**Exercise requirements:**
Start at the top line and retype the data exactly through to the end.

**Record set:**
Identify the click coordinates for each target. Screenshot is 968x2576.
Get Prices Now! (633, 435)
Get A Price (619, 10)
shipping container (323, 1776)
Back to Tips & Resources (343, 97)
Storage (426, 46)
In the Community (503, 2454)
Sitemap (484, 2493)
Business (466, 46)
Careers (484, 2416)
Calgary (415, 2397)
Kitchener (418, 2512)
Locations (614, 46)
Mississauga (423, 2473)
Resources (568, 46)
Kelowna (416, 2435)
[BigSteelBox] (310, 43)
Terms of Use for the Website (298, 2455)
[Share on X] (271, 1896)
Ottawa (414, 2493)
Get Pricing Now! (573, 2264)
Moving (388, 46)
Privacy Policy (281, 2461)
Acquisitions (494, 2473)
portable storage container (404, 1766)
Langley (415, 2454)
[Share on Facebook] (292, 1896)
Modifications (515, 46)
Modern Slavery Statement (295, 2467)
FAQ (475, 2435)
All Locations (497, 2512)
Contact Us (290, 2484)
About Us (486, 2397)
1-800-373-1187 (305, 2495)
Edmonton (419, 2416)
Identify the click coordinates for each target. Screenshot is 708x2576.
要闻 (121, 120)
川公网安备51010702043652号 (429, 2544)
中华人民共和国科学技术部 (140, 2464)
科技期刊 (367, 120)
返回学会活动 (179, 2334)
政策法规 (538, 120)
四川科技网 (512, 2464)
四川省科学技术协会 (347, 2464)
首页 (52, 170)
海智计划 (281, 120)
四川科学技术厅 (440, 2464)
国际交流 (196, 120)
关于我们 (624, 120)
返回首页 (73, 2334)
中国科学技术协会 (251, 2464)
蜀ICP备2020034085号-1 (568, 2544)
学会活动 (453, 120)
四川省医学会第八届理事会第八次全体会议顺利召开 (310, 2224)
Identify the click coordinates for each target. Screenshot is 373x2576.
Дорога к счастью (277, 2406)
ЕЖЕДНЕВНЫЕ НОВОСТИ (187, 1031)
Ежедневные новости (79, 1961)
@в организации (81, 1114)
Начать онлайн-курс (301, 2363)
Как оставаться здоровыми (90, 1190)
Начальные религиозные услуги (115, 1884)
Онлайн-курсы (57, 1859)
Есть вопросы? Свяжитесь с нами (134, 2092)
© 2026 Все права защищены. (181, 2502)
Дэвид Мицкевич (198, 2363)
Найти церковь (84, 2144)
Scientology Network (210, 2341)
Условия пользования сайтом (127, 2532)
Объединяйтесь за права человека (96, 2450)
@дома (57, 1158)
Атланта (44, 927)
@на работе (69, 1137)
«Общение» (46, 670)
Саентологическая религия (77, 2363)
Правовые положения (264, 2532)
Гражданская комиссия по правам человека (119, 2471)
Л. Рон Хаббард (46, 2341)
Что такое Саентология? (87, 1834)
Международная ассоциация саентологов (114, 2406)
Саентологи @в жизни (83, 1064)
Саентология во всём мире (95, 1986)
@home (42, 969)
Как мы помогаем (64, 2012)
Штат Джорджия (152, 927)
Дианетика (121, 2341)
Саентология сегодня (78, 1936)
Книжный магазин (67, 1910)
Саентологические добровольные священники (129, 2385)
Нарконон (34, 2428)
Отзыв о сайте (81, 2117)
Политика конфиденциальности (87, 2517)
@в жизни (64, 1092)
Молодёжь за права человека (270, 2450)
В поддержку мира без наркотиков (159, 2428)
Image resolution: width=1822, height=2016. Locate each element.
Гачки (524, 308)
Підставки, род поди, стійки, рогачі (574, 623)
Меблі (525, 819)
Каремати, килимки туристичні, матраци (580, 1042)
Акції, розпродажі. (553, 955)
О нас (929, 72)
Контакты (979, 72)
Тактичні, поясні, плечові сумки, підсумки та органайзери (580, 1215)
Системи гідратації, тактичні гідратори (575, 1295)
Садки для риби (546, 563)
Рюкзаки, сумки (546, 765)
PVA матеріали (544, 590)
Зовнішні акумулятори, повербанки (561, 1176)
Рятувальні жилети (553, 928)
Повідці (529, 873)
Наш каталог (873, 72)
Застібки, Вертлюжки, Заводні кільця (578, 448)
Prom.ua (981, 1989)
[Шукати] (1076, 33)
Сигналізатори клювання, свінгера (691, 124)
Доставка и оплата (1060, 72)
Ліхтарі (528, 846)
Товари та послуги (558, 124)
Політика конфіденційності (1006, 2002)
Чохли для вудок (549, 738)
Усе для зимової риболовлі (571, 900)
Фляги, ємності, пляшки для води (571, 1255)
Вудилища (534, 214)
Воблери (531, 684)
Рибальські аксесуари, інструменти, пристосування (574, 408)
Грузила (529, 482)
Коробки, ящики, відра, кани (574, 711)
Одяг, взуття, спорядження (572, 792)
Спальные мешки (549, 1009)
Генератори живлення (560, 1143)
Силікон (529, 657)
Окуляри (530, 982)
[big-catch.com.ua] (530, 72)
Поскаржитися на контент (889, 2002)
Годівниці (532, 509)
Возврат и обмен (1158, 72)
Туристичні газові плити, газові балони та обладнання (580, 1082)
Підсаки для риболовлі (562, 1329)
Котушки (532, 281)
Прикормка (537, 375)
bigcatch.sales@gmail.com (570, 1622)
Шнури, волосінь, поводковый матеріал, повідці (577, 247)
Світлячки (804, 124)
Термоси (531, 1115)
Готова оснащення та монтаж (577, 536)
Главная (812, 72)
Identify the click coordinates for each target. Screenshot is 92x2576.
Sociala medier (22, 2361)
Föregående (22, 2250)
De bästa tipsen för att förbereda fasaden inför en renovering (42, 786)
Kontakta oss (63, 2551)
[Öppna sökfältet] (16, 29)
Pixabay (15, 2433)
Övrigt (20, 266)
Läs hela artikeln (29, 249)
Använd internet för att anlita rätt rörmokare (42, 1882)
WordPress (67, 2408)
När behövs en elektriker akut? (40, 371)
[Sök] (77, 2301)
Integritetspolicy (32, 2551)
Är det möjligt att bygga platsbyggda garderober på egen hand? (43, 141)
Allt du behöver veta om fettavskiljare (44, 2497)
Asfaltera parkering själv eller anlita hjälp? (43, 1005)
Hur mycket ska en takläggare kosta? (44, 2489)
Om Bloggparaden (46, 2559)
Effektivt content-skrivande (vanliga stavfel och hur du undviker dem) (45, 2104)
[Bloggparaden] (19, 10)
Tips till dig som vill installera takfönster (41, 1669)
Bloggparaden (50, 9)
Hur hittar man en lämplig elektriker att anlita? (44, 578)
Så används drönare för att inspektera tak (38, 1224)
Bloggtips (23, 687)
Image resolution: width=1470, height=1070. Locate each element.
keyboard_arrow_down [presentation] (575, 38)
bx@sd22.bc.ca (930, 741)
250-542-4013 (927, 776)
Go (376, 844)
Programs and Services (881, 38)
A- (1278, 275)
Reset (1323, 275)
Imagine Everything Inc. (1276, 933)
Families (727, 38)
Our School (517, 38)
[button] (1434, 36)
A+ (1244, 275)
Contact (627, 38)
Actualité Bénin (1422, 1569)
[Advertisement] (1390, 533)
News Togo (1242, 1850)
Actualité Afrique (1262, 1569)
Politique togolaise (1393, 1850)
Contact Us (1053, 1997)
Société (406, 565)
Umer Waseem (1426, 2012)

**Solution to the exercise:**
Identify the click coordinates for each target. Screenshot is 968x2576.
Get Prices Now! (633, 435)
Get A Price (619, 10)
shipping container (323, 1776)
Back to Tips & Resources (343, 97)
Storage (426, 46)
In the Community (503, 2454)
Sitemap (484, 2493)
Business (466, 46)
Careers (484, 2416)
Calgary (415, 2397)
Kitchener (418, 2512)
Locations (614, 46)
Mississauga (423, 2473)
Resources (568, 46)
Kelowna (416, 2435)
[BigSteelBox] (310, 43)
Terms of Use for the Website (298, 2455)
[Share on X] (271, 1896)
Ottawa (414, 2493)
Get Pricing Now! (573, 2264)
Moving (388, 46)
Privacy Policy (281, 2461)
Acquisitions (494, 2473)
portable storage container (404, 1766)
Langley (415, 2454)
[Share on Facebook] (292, 1896)
Modifications (515, 46)
Modern Slavery Statement (295, 2467)
FAQ (475, 2435)
All Locations (497, 2512)
Contact Us (290, 2484)
About Us (486, 2397)
1-800-373-1187 (305, 2495)
Edmonton (419, 2416)
Identify the click coordinates for each target. Screenshot is 708x2576.
要闻 (121, 120)
川公网安备51010702043652号 (429, 2544)
中华人民共和国科学技术部 (140, 2464)
科技期刊 (367, 120)
返回学会活动 (179, 2334)
政策法规 (538, 120)
四川科技网 (512, 2464)
四川省科学技术协会 (347, 2464)
首页 (52, 170)
海智计划 (281, 120)
四川科学技术厅 (440, 2464)
国际交流 (196, 120)
关于我们 (624, 120)
返回首页 (73, 2334)
中国科学技术协会 (251, 2464)
蜀ICP备2020034085号-1 (568, 2544)
学会活动 (453, 120)
四川省医学会第八届理事会第八次全体会议顺利召开 (310, 2224)
Identify the click coordinates for each target. Screenshot is 373x2576.
Дорога к счастью (277, 2406)
ЕЖЕДНЕВНЫЕ НОВОСТИ (187, 1031)
Ежедневные новости (79, 1961)
@в организации (81, 1114)
Начать онлайн-курс (301, 2363)
Как оставаться здоровыми (90, 1190)
Начальные религиозные услуги (115, 1884)
Онлайн-курсы (57, 1859)
Есть вопросы? Свяжитесь с нами (134, 2092)
© 2026 Все права защищены. (181, 2502)
Дэвид Мицкевич (198, 2363)
Найти церковь (84, 2144)
Scientology Network (210, 2341)
Условия пользования сайтом (127, 2532)
Объединяйтесь за права человека (96, 2450)
@дома (57, 1158)
Атланта (44, 927)
@на работе (69, 1137)
«Общение» (46, 670)
Саентологическая религия (77, 2363)
Правовые положения (264, 2532)
Гражданская комиссия по правам человека (119, 2471)
Л. Рон Хаббард (46, 2341)
Что такое Саентология? (87, 1834)
Международная ассоциация саентологов (114, 2406)
Саентологи @в жизни (83, 1064)
Саентология во всём мире (95, 1986)
@home (42, 969)
Как мы помогаем (64, 2012)
Штат Джорджия (152, 927)
Дианетика (121, 2341)
Саентология сегодня (78, 1936)
Книжный магазин (67, 1910)
Саентологические добровольные священники (129, 2385)
Нарконон (34, 2428)
Отзыв о сайте (81, 2117)
Политика конфиденциальности (87, 2517)
@в жизни (64, 1092)
Молодёжь за права человека (270, 2450)
В поддержку мира без наркотиков (159, 2428)
Image resolution: width=1822, height=2016. Locate each element.
Гачки (524, 308)
Підставки, род поди, стійки, рогачі (574, 623)
Меблі (525, 819)
Каремати, килимки туристичні, матраци (580, 1042)
Акції, розпродажі. (553, 955)
О нас (929, 72)
Контакты (979, 72)
Тактичні, поясні, плечові сумки, підсумки та органайзери (580, 1215)
Системи гідратації, тактичні гідратори (575, 1295)
Садки для риби (546, 563)
Рюкзаки, сумки (546, 765)
PVA матеріали (544, 590)
Зовнішні акумулятори, повербанки (561, 1176)
Рятувальні жилети (553, 928)
Повідці (529, 873)
Наш каталог (873, 72)
Застібки, Вертлюжки, Заводні кільця (578, 448)
Prom.ua (981, 1989)
[Шукати] (1076, 33)
Сигналізатори клювання, свінгера (691, 124)
Доставка и оплата (1060, 72)
Ліхтарі (528, 846)
Товари та послуги (558, 124)
Політика конфіденційності (1006, 2002)
Чохли для вудок (549, 738)
Усе для зимової риболовлі (571, 900)
Фляги, ємності, пляшки для води (571, 1255)
Вудилища (534, 214)
Воблери (531, 684)
Рибальські аксесуари, інструменти, пристосування (574, 408)
Грузила (529, 482)
Коробки, ящики, відра, кани (574, 711)
Одяг, взуття, спорядження (572, 792)
Спальные мешки (549, 1009)
Генератори живлення (560, 1143)
Силікон (529, 657)
Окуляри (530, 982)
[big-catch.com.ua] (530, 72)
Поскаржитися на контент (889, 2002)
Годівниці (532, 509)
Возврат и обмен (1158, 72)
Туристичні газові плити, газові балони та обладнання (580, 1082)
Підсаки для риболовлі (562, 1329)
Котушки (532, 281)
Прикормка (537, 375)
bigcatch.sales@gmail.com (570, 1622)
Шнури, волосінь, поводковый матеріал, повідці (577, 247)
Світлячки (804, 124)
Термоси (531, 1115)
Готова оснащення та монтаж (577, 536)
Главная (812, 72)
Identify the click coordinates for each target. Screenshot is 92x2576.
Sociala medier (22, 2361)
Föregående (22, 2250)
De bästa tipsen för att förbereda fasaden inför en renovering (42, 786)
Kontakta oss (63, 2551)
[Öppna sökfältet] (16, 29)
Pixabay (15, 2433)
Övrigt (20, 266)
Läs hela artikeln (29, 249)
Använd internet för att anlita rätt rörmokare (42, 1882)
WordPress (67, 2408)
När behövs en elektriker akut? (40, 371)
[Sök] (77, 2301)
Integritetspolicy (32, 2551)
Är det möjligt att bygga platsbyggda garderober på egen hand? (43, 141)
Allt du behöver veta om fettavskiljare (44, 2497)
Asfaltera parkering själv eller anlita hjälp? (43, 1005)
Hur mycket ska en takläggare kosta? (44, 2489)
Om Bloggparaden (46, 2559)
Effektivt content-skrivande (vanliga stavfel och hur du undviker dem) (45, 2104)
[Bloggparaden] (19, 10)
Tips till dig som vill installera takfönster (41, 1669)
Bloggparaden (50, 9)
Hur hittar man en lämplig elektriker att anlita? (44, 578)
Så används drönare för att inspektera tak (38, 1224)
Bloggtips (23, 687)
Image resolution: width=1470, height=1070. Locate each element.
keyboard_arrow_down [presentation] (575, 38)
bx@sd22.bc.ca (930, 741)
250-542-4013 (927, 776)
Go (376, 844)
Programs and Services (881, 38)
A- (1278, 275)
Reset (1323, 275)
Imagine Everything Inc. (1276, 933)
Families (727, 38)
Our School (517, 38)
[button] (1434, 36)
A+ (1244, 275)
Contact (627, 38)
Actualité Bénin (1422, 1569)
[Advertisement] (1390, 533)
News Togo (1242, 1850)
Actualité Afrique (1262, 1569)
Politique togolaise (1393, 1850)
Contact Us (1053, 1997)
Société (406, 565)
Umer Waseem (1426, 2012)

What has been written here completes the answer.